Ни один мускул не дрогнул на её лице.
– Я не понимаю, о чём ты.
– Боюсь, понимаешь, – он поднял на девушку глаза.
Лариса выпрямилась, расправила плечи. Она выглядела расстроенной, оскорблённой до глубины души, и на Эдуарда накинулись угрызения совести. В конце концов, в чём он собирался её обвинить? И как он мог поверить Олегу? Олег лгал ему на протяжении стольких лет! А если Веселовский и сказал правду, то разве это было важно? Милютин должен был думать о другом, совсем о другом, вот только никак не мог избавиться от подозрений.
«Скажи же, скажи, что всё это неправда! А если и правда, то как узнать, когда ты управляешь мной, а когда нет? Как узнать, что ты не сговорилась с Макинтайром?»
В глубине души он надеялся, что Лариса станет отрицать, отнекиваться, уверять, что ничего не понимает. Тогда бы он рассердился, выплеснул ей в лицо всё своё недоверие, все подозрения и обиды. Вот только Эдуард знал: отрицать она не станет.

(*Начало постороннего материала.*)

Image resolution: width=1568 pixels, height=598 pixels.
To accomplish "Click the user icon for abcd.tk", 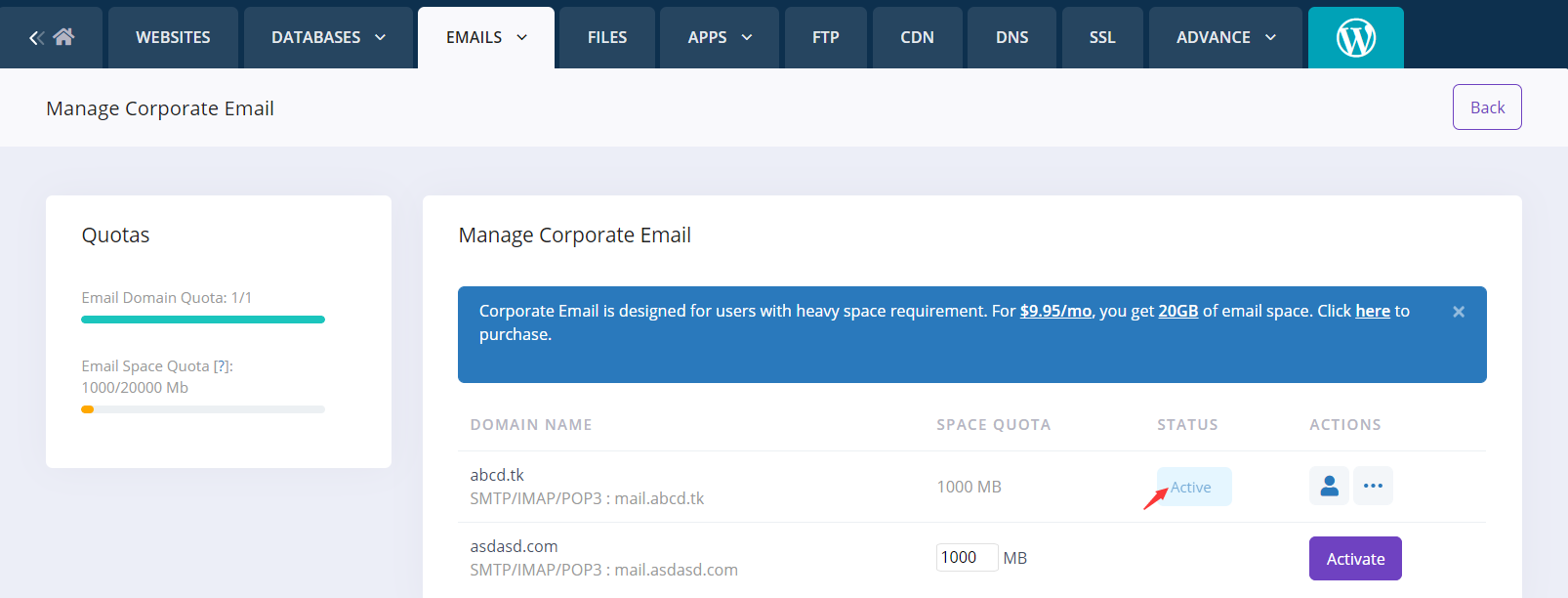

Лариса не спускала с него холодных и усталых синих глаз, ещё никогда он не видел её такой грустной. Не сломленной, а именно грустной. Возможно, он смертельно её утомил, он и проклятая история с несуществующим миром. Миром, частью которого она не желала быть. Если Эдуард и ранил Ларису, она и виду не подала, она никогда не позволяла себе быть слабой.
– И что ты намерен делать с этим знанием? – холодно спросила Яковлева. – Чего ты хочешь?
Он не мог объяснить, он запутался и не знал, кому верить. А ему так хотелось верить хоть кому-то, на кого-то полагаться, чувствовать поддержку. В один момент Милютин остался совсем один, и те, кто был ему дорог, оказались совсем не такими, какими он привык их видеть.
– Лариса, ты думала: я не пойму, буду тебя осуждать? – зашептал Эдуард, он чувствовал себя беспомощным, ему хотелось спрятаться от её строгих глаз. Не он осуждал, а она. Всегда последнее слово оставалось за ней.
– А разве ты не осуждаешь? – спокойно спросила девушка, и Милютин рассердился. Он был уязвлён, чужая сила его страшила.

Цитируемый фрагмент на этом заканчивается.